* EXERCISE GOAL:
Could you give back the listing below exactly, every line included?

-------- MATERIALS PROVIDED

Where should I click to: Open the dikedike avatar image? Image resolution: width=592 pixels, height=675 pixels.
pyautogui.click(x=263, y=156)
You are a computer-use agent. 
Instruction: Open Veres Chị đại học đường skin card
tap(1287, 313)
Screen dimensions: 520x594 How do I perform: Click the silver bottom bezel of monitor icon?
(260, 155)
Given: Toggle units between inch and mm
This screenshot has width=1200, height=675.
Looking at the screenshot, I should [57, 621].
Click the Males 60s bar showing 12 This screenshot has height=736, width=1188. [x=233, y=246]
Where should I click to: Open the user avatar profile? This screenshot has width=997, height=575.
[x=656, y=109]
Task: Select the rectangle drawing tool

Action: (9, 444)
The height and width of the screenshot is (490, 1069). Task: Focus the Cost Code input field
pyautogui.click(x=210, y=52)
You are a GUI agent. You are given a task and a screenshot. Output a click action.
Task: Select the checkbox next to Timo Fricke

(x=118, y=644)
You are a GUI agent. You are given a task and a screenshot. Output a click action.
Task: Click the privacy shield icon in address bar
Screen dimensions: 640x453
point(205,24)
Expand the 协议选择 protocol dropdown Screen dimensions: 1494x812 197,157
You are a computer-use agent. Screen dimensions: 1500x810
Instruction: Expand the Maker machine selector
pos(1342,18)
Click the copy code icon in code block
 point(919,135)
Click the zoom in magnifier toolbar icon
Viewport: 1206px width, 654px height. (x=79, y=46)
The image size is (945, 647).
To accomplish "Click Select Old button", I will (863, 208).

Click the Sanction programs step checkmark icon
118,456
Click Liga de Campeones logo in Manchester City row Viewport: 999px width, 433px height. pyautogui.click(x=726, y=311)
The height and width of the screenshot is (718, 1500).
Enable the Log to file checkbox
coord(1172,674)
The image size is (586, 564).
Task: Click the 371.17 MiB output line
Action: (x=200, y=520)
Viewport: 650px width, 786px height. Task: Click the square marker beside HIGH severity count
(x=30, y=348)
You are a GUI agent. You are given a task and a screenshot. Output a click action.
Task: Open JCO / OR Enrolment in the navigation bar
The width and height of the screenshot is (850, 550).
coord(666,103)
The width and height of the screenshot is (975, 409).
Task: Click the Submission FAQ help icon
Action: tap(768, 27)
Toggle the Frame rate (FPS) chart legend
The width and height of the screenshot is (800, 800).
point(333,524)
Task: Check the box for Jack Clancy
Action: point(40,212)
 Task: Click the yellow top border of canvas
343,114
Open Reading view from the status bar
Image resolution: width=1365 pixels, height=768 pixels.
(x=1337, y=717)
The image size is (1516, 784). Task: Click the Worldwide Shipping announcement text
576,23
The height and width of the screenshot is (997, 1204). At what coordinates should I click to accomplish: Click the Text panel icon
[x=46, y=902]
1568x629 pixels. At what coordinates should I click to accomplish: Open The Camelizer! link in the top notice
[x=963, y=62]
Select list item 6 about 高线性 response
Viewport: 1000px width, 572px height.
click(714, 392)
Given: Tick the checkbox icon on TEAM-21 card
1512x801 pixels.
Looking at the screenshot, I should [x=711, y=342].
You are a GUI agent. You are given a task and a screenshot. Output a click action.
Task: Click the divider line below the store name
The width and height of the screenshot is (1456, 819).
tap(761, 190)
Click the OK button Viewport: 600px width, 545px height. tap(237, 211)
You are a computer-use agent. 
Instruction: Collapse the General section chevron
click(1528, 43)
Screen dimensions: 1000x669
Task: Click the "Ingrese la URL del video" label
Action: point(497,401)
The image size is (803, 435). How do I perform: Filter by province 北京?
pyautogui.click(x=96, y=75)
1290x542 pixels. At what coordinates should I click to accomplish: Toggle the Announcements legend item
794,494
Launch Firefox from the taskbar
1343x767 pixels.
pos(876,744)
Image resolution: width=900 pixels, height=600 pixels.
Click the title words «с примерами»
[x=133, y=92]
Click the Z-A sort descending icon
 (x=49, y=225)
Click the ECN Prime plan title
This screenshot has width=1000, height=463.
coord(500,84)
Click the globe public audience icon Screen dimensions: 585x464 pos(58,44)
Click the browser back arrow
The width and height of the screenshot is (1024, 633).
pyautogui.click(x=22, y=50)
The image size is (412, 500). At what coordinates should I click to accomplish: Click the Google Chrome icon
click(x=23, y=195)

----------------

* EXERCISE ANSWER:
Where should I click to: Open the dikedike avatar image? Image resolution: width=592 pixels, height=675 pixels.
pyautogui.click(x=263, y=156)
You are a computer-use agent. 
Instruction: Open Veres Chị đại học đường skin card
tap(1287, 313)
Screen dimensions: 520x594 How do I perform: Click the silver bottom bezel of monitor icon?
(260, 155)
Given: Toggle units between inch and mm
This screenshot has width=1200, height=675.
Looking at the screenshot, I should [57, 621].
Click the Males 60s bar showing 12 This screenshot has height=736, width=1188. [x=233, y=246]
Where should I click to: Open the user avatar profile? This screenshot has width=997, height=575.
[x=656, y=109]
Task: Select the rectangle drawing tool

Action: (9, 444)
The height and width of the screenshot is (490, 1069). Task: Focus the Cost Code input field
pyautogui.click(x=210, y=52)
You are a GUI agent. You are given a task and a screenshot. Output a click action.
Task: Select the checkbox next to Timo Fricke

(x=118, y=644)
You are a GUI agent. You are given a task and a screenshot. Output a click action.
Task: Click the privacy shield icon in address bar
Screen dimensions: 640x453
point(205,24)
Expand the 协议选择 protocol dropdown Screen dimensions: 1494x812 197,157
You are a computer-use agent. Screen dimensions: 1500x810
Instruction: Expand the Maker machine selector
pos(1342,18)
Click the copy code icon in code block
 point(919,135)
Click the zoom in magnifier toolbar icon
Viewport: 1206px width, 654px height. (x=79, y=46)
The image size is (945, 647).
To accomplish "Click Select Old button", I will (863, 208).

Click the Sanction programs step checkmark icon
118,456
Click Liga de Campeones logo in Manchester City row Viewport: 999px width, 433px height. pyautogui.click(x=726, y=311)
The height and width of the screenshot is (718, 1500).
Enable the Log to file checkbox
coord(1172,674)
The image size is (586, 564).
Task: Click the 371.17 MiB output line
Action: (x=200, y=520)
Viewport: 650px width, 786px height. Task: Click the square marker beside HIGH severity count
(x=30, y=348)
You are a GUI agent. You are given a task and a screenshot. Output a click action.
Task: Open JCO / OR Enrolment in the navigation bar
The width and height of the screenshot is (850, 550).
coord(666,103)
The width and height of the screenshot is (975, 409).
Task: Click the Submission FAQ help icon
Action: tap(768, 27)
Toggle the Frame rate (FPS) chart legend
The width and height of the screenshot is (800, 800).
point(333,524)
Task: Check the box for Jack Clancy
Action: point(40,212)
 Task: Click the yellow top border of canvas
343,114
Open Reading view from the status bar
Image resolution: width=1365 pixels, height=768 pixels.
(x=1337, y=717)
The image size is (1516, 784). Task: Click the Worldwide Shipping announcement text
576,23
The height and width of the screenshot is (997, 1204). At what coordinates should I click to accomplish: Click the Text panel icon
[x=46, y=902]
1568x629 pixels. At what coordinates should I click to accomplish: Open The Camelizer! link in the top notice
[x=963, y=62]
Select list item 6 about 高线性 response
Viewport: 1000px width, 572px height.
click(714, 392)
Given: Tick the checkbox icon on TEAM-21 card
1512x801 pixels.
Looking at the screenshot, I should [x=711, y=342].
You are a GUI agent. You are given a task and a screenshot. Output a click action.
Task: Click the divider line below the store name
The width and height of the screenshot is (1456, 819).
tap(761, 190)
Click the OK button Viewport: 600px width, 545px height. tap(237, 211)
You are a computer-use agent. 
Instruction: Collapse the General section chevron
click(1528, 43)
Screen dimensions: 1000x669
Task: Click the "Ingrese la URL del video" label
Action: point(497,401)
The image size is (803, 435). How do I perform: Filter by province 北京?
pyautogui.click(x=96, y=75)
1290x542 pixels. At what coordinates should I click to accomplish: Toggle the Announcements legend item
794,494
Launch Firefox from the taskbar
1343x767 pixels.
pos(876,744)
Image resolution: width=900 pixels, height=600 pixels.
Click the title words «с примерами»
[x=133, y=92]
Click the Z-A sort descending icon
 (x=49, y=225)
Click the ECN Prime plan title
This screenshot has width=1000, height=463.
coord(500,84)
Click the globe public audience icon Screen dimensions: 585x464 pos(58,44)
Click the browser back arrow
The width and height of the screenshot is (1024, 633).
pyautogui.click(x=22, y=50)
The image size is (412, 500). At what coordinates should I click to accomplish: Click the Google Chrome icon
click(x=23, y=195)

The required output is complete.